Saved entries
=== Begin Enclosure ===
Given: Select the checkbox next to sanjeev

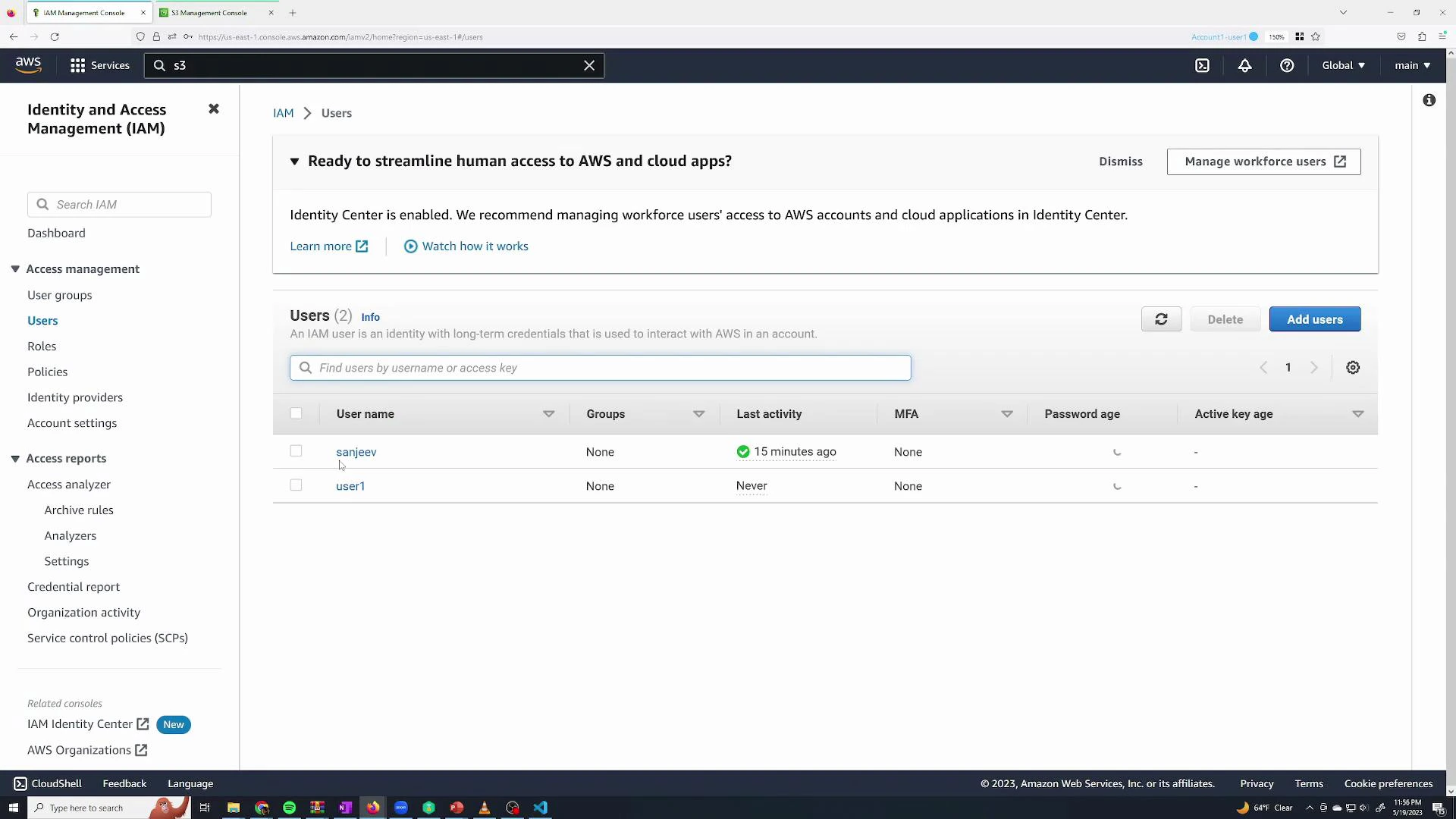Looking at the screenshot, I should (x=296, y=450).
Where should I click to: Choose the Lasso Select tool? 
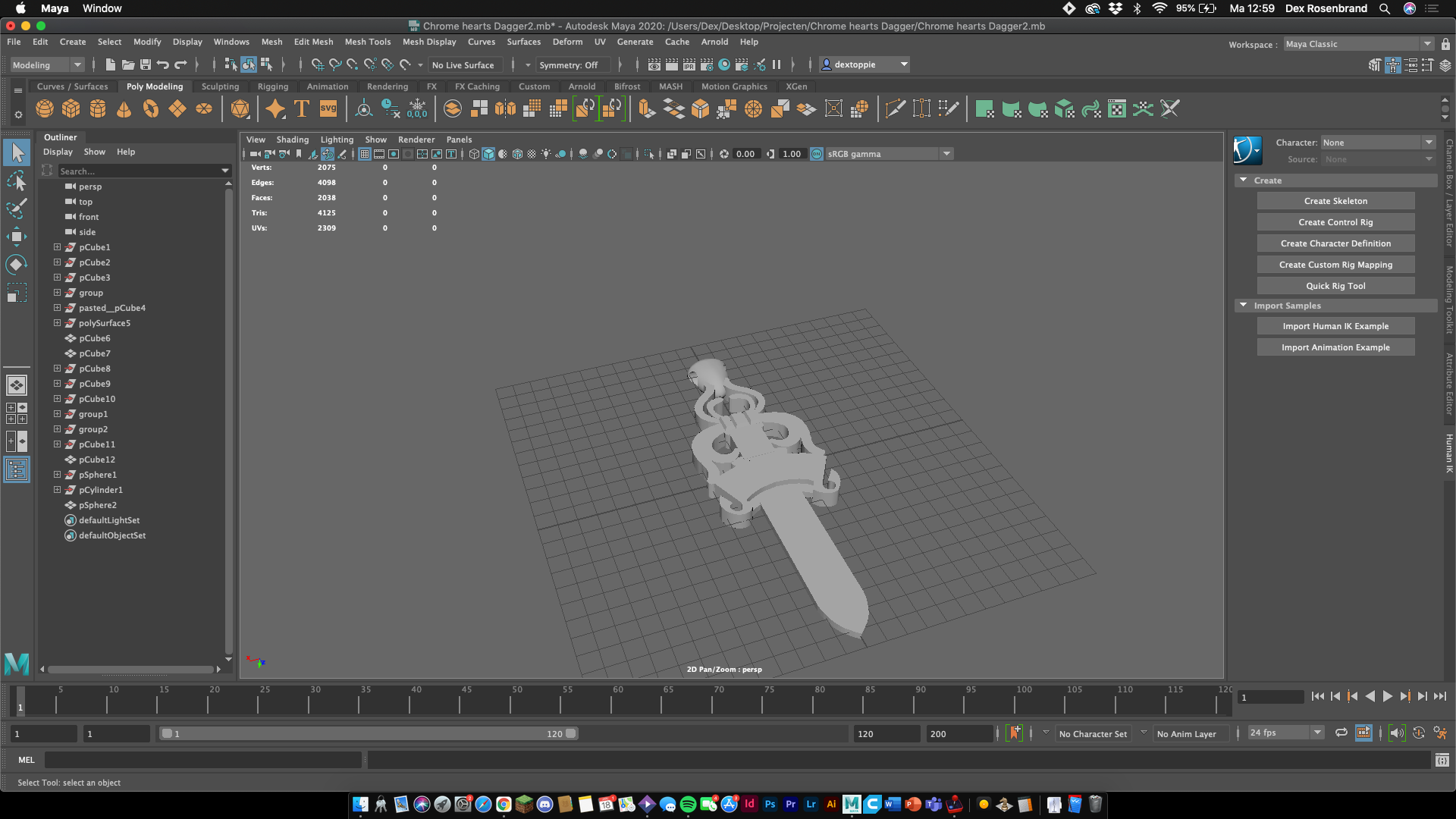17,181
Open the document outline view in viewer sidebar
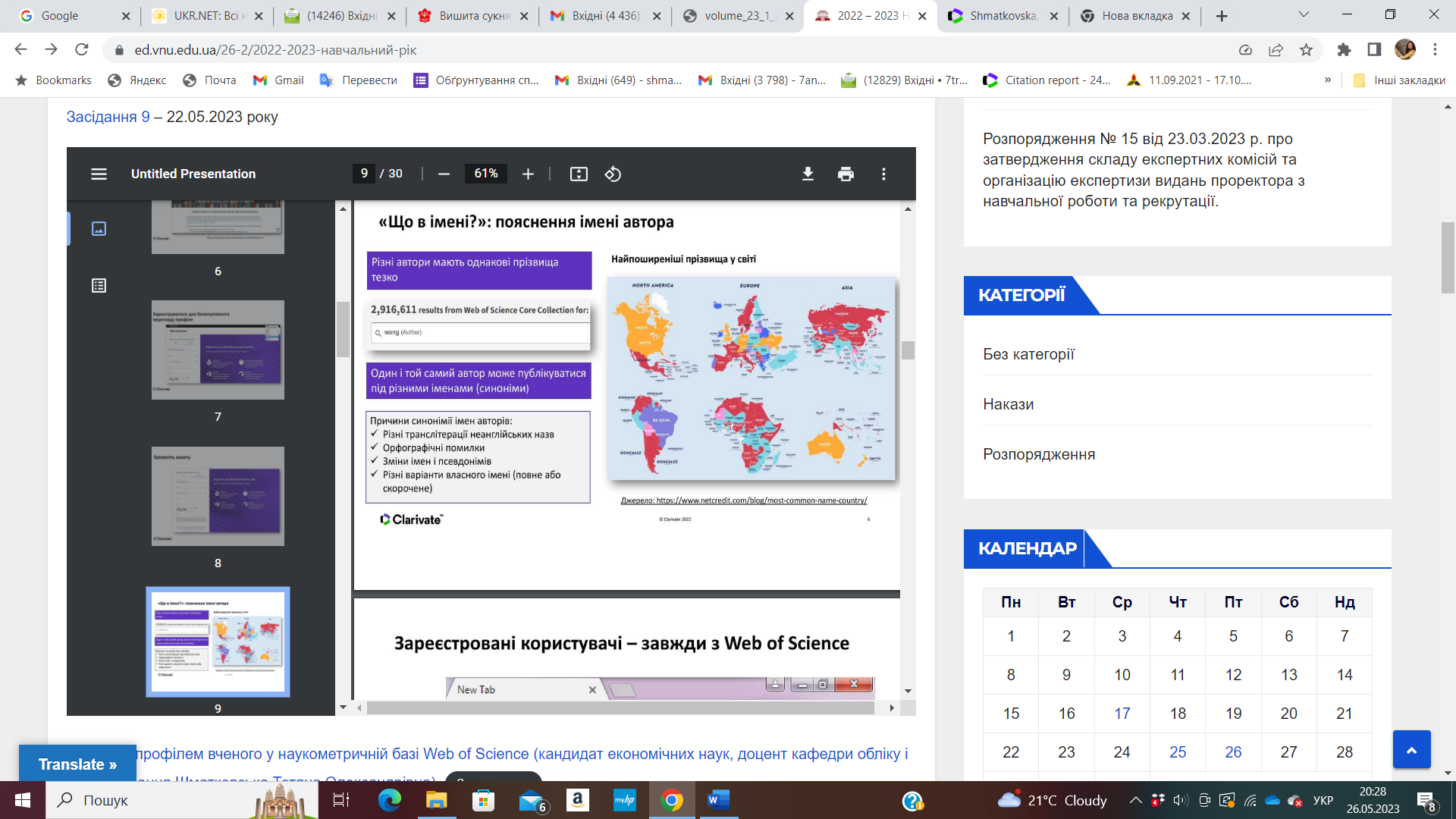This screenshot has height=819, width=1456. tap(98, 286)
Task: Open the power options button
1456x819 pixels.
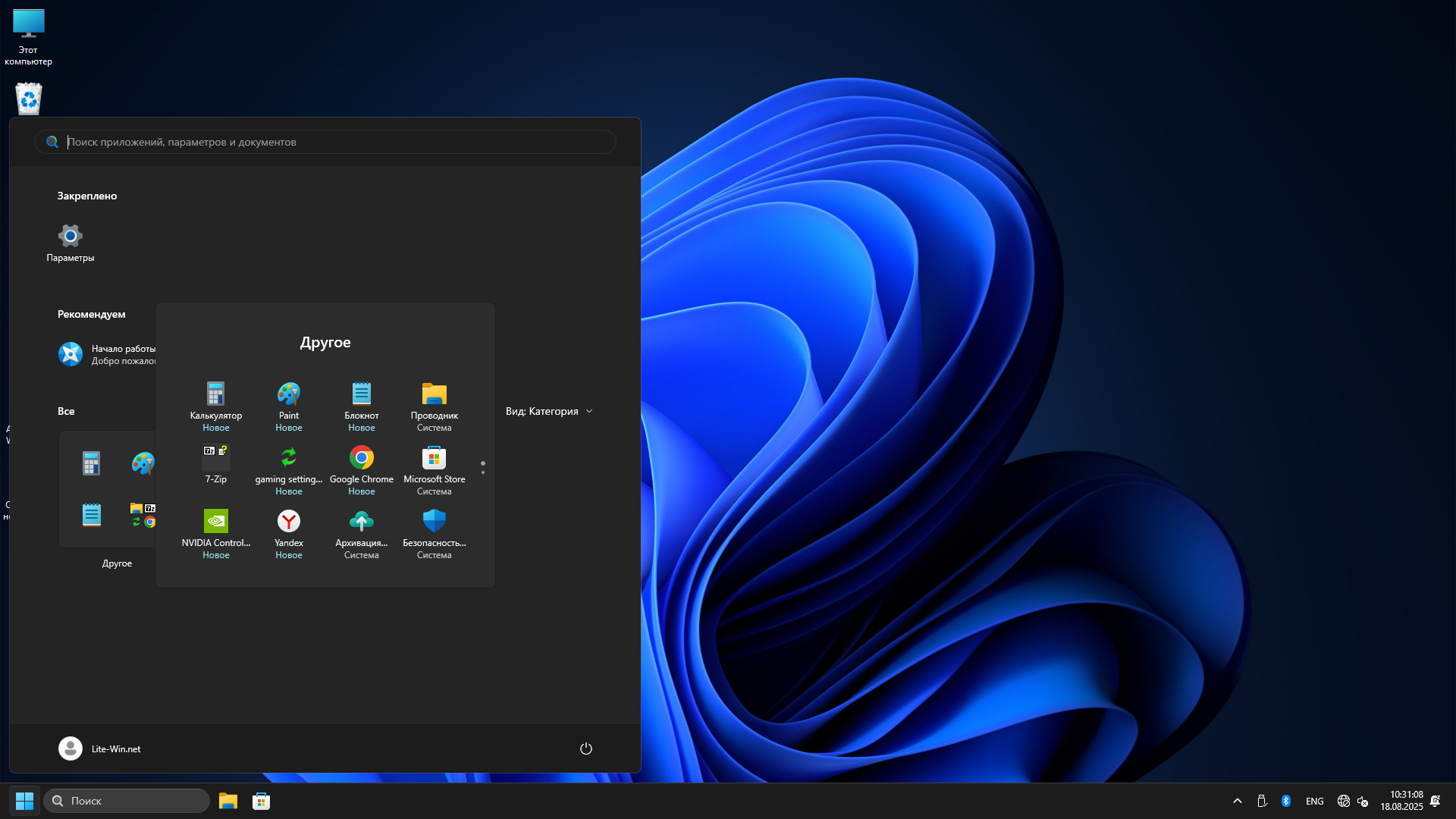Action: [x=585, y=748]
=== End Enclosure ===
**Exercise brief**
Return the data above unchanged. Pictures are not part of the copy.

**Task response**
Given: Select the checkbox next to sanjeev

Looking at the screenshot, I should (x=296, y=450).
Where should I click to: Choose the Lasso Select tool? 
17,181
Open the document outline view in viewer sidebar
This screenshot has height=819, width=1456. tap(98, 286)
Task: Open the power options button
1456x819 pixels.
Action: [x=585, y=748]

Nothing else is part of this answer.